2MASSW J2148+4003

Observation data Epoch J2000.0 Equinox J2000.0
- Constellation: Cygnus
- Right ascension: 21^{h} 48^{m} 16.30^{s}
- Declination: +40° 03′ 59.3″

Characteristics
- Evolutionary stage: Brown dwarf
- Spectral type: L6pec

Astrometry
- Parallax (π): 123.2758±0.4557 mas
- Distance: 26.46 ± 0.10 ly (8.11 ± 0.03 pc)
- Other designations: 2MASSW J21481628+4003593, 2MASS J21481628+4003593, WISEA J214817.01+400404.1, TIC 305387751, Gaia DR3 1954170404122975232

Database references
- SIMBAD: data

= 2MASSW J2148+4003 =

Brown dwarf system

2MASSW J21481628+4003593 (also known as 2MASSW J2148+4003) is a nearby L-type brown dwarf located in the constellation of Cygnus. It is notable for its peculiar, dusty atmosphere indicative of high metallicity.

==Observation==
The object was discovered in 2008 during a proper-motion survey using multiepoch data from the Two Micron All Sky Survey (2MASS), which covered approximately 4700 square degrees of sky near the Galactic plane.
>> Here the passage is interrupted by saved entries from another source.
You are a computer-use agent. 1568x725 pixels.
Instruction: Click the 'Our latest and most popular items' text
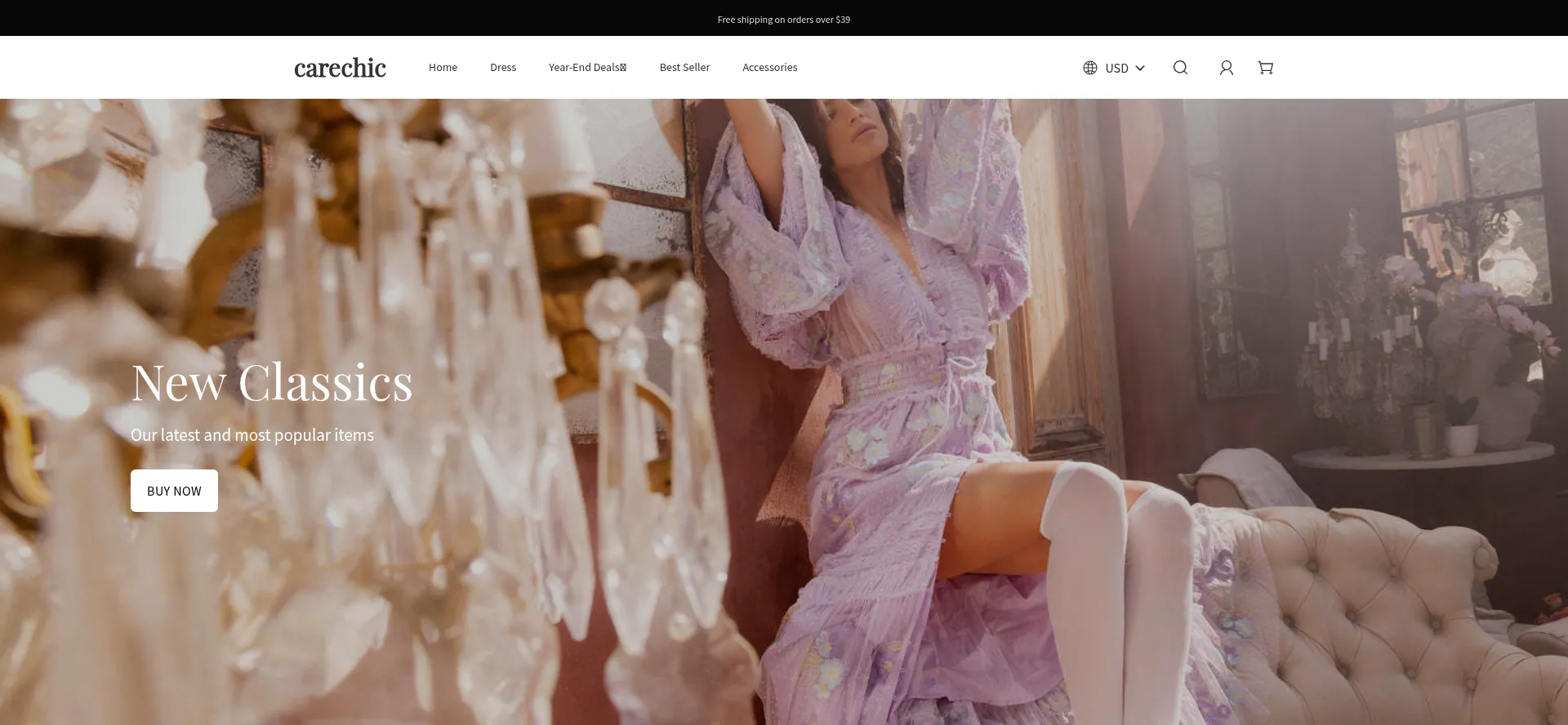point(252,435)
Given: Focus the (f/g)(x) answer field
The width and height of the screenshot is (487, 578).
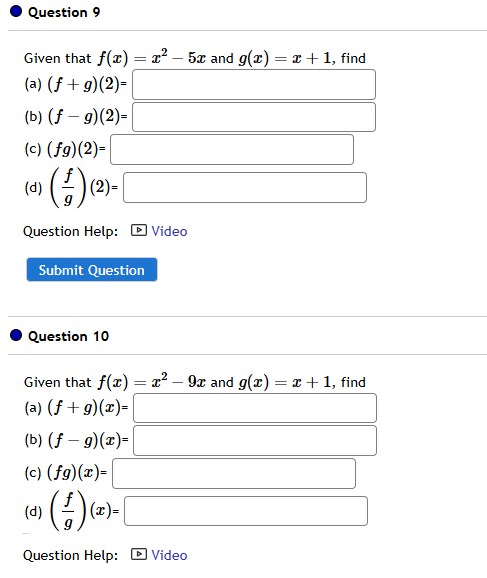Looking at the screenshot, I should [246, 511].
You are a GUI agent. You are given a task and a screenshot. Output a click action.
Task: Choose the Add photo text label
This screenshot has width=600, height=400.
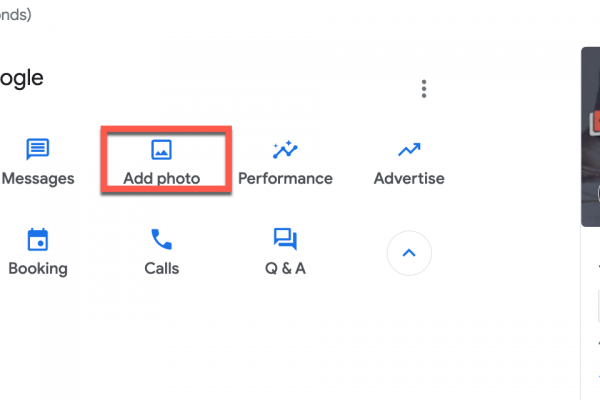pyautogui.click(x=161, y=179)
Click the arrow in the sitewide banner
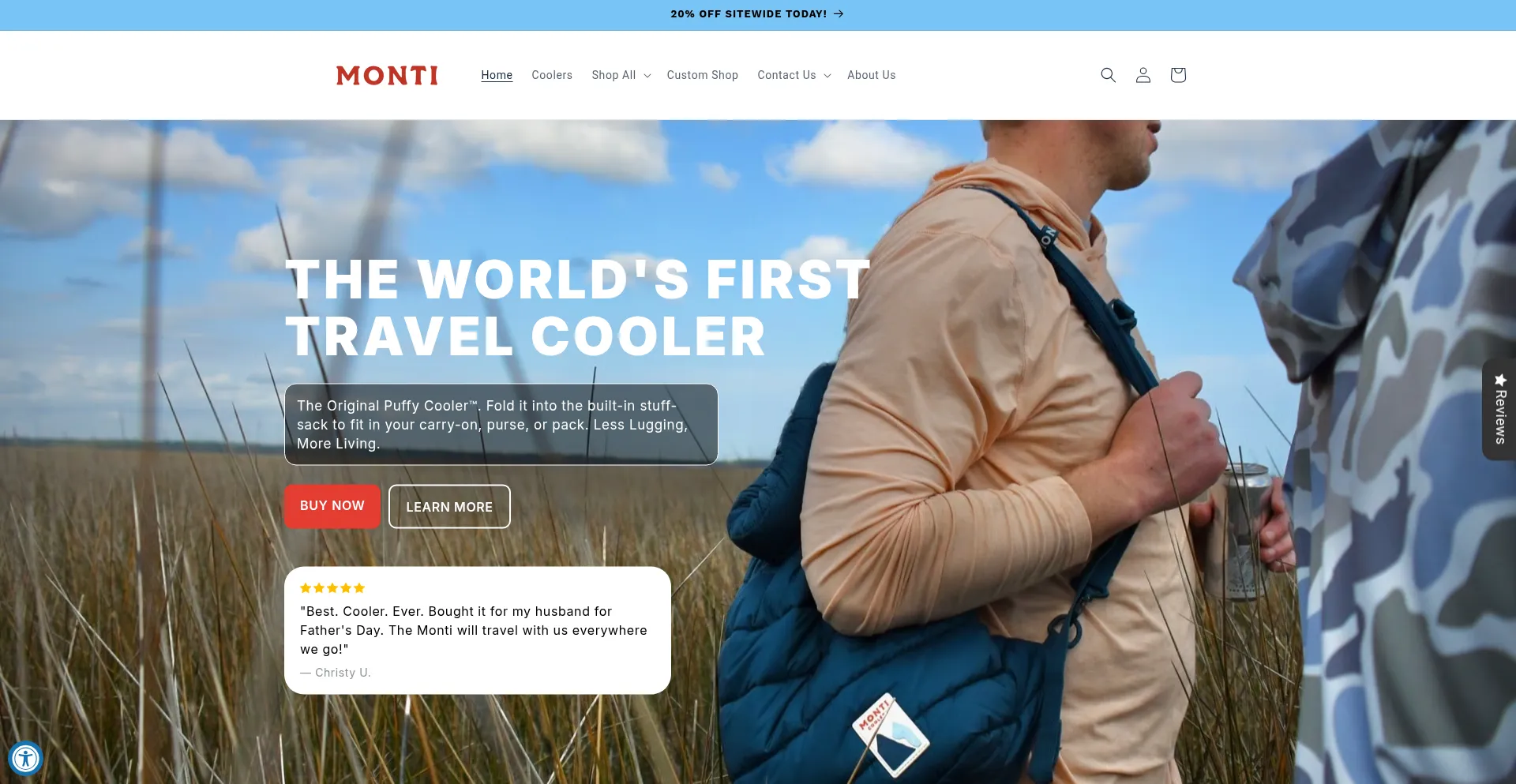 pyautogui.click(x=839, y=14)
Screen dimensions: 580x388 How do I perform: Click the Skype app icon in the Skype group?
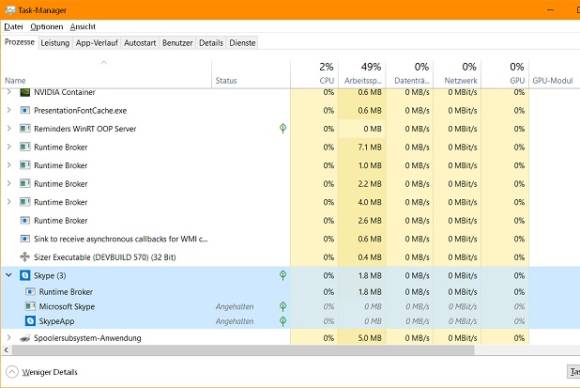[x=25, y=276]
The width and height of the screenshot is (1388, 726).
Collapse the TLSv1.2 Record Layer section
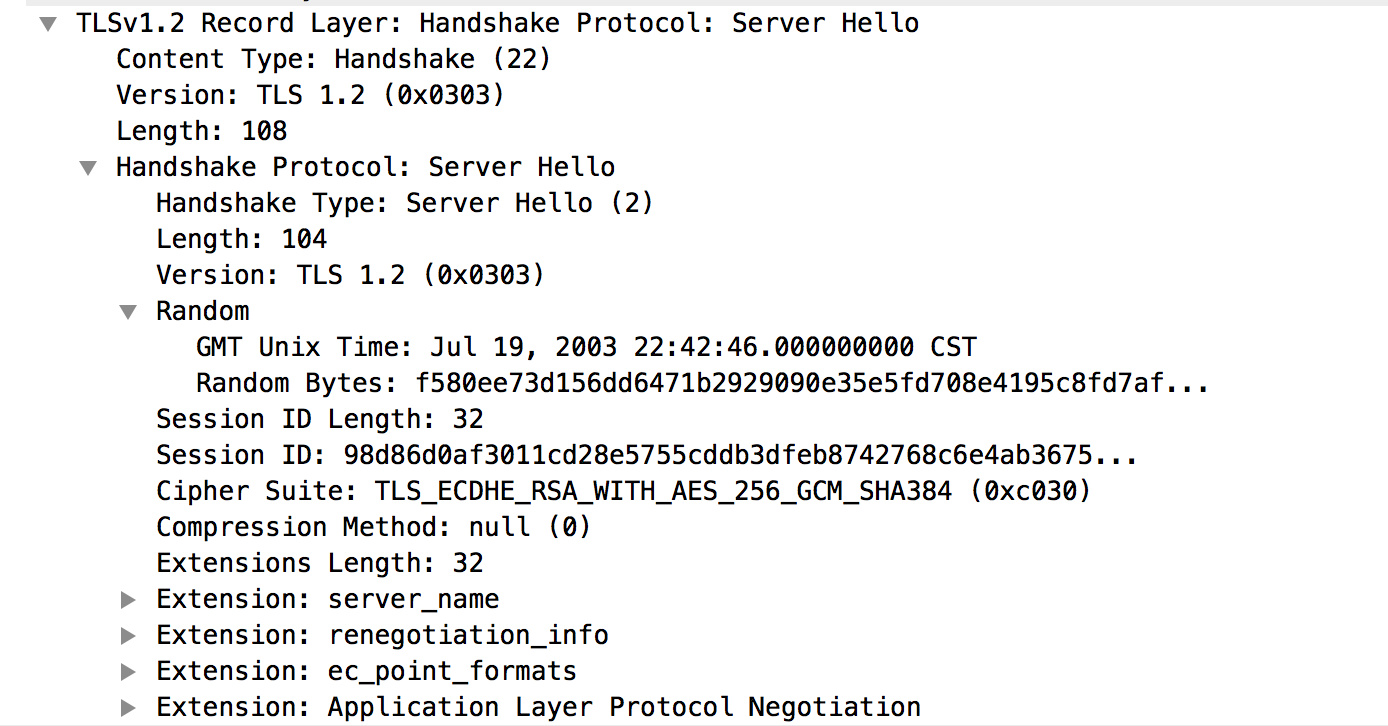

Optical spectroscopy classifies 2MASS J21481628+4003593 as spectral type L6, with some classifications noting it as L6 peculiar due to its atypical features. In the near-infrared, it displays a triangular-shaped H-band continuum, strong carbon monoxide absorption, and an unusually red J − Ks color of 2.38 ± 0.06. Mid-infrared observations show prominent silicate absorption features between 9 and 11 μm, attributed to thick condensate clouds in its atmosphere.

These properties are interpreted as arising from enhanced dust content due to high metallicity, rather than low surface gravity from youth. Atmospheric models suggest an effective temperature (Teff) of approximately 1500 K and solar to supersolar metallicity.